Throughout the lengthy and exhaustive approval process for the construction of the Dakota Access Pipeline, representatives of the men and women who would be put to work on the project repeatedly stated their intention to build the pipeline with safety as the top priority. This week, Supervisors from Lee County, Iowa decided to see firsthand just how the construction of the pipeline would look. Their visit was covered by a reporter at The Hawkeye and described what they saw.
Board chairman Ron Fedler, Matt Pflug, Gary Folluo and Rick Larkin were given a rare glimpse at the progress of the pipeline, which nearly splits Lee County in half, from it’s northwest corner at the Van Buren county line, south of Montrose along the Mississippi River.
The pipeline enters Lee County west of Donnellson, then cuts 30 miles across the county before crossing the Mississippi River into Hancock County, Ill. In total, the 1,168-mile Dakota Access pipeline will run from the Bakken oil fields in North Dakota to an oil refining hub in Patoka, Ill., transporting crude oil through a 30-inch underground pipeline.
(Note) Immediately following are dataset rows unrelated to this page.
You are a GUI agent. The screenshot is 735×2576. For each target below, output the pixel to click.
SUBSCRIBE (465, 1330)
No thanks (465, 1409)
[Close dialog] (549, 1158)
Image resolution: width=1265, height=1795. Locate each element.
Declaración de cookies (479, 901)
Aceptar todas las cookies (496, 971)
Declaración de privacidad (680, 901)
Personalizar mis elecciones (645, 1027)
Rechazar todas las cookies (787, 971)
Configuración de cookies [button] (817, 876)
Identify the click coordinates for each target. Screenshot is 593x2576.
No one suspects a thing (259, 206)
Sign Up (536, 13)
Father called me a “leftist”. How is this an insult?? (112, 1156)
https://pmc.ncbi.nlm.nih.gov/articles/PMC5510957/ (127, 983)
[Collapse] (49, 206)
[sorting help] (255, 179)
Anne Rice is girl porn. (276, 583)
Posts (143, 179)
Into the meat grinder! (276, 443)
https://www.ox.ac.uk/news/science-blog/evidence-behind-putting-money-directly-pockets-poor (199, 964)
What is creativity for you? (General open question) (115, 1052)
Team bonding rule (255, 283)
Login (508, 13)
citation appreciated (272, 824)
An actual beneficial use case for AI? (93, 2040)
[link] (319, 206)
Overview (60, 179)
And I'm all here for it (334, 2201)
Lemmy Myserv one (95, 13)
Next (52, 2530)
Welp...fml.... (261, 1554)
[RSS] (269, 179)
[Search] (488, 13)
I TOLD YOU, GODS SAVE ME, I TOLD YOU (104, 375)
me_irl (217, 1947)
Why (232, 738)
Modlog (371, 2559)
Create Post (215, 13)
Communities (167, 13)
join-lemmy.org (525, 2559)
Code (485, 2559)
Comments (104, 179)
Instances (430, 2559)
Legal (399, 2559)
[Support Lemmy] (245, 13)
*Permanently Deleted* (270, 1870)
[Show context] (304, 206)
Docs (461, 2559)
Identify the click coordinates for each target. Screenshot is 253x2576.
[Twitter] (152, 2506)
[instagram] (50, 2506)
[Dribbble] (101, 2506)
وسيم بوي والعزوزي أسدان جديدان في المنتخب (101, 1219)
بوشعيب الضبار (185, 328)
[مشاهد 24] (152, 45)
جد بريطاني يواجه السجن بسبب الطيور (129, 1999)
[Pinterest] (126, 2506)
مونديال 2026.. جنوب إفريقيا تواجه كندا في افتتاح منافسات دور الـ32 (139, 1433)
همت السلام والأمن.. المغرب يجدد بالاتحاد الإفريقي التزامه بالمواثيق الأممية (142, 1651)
“It blows my mind how they put this all together,” Pflug remarked as they gathered along the riverbank before heading to the site of the Mississippi River bore.
The article went into detail about the steps taken to ensure safety at the drilling site.
Michels, the horizontal drilling company employed by the project’s contractor, Precision Pipeline, keeps between seven and 10 laborers, operators, teamsters and drillers on-hand about 10 hours per day working on the bore.
“These guys really take a lot of care in what they do,” Weaver said. “I mean, there’s a lot riding on a job like this, right here. We have to make sure that we do it right.”
For the men and women in the oil pipeline industry, it’s “all about the integrity of the pipe.”
Once completed, the pipeline will carry Dakota oil to a refinery in Illinois, and significantly boosts the energy security of the Midwest as well as the nation.